## PROBLEM STATEMENT
Every line from the one with "Task: Click the left" through the end of the records below should be restated word for word, and nothing outside that span.

## Stored data entries
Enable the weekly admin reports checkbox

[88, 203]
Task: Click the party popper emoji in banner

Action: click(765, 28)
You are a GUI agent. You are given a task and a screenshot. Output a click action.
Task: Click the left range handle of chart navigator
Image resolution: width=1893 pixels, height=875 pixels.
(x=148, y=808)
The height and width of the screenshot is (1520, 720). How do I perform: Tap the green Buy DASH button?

## SOLVED PROBLEM
Task: Click the left range handle of chart navigator
Image resolution: width=1893 pixels, height=875 pixels.
(x=148, y=808)
The height and width of the screenshot is (1520, 720). How do I perform: Tap the green Buy DASH button?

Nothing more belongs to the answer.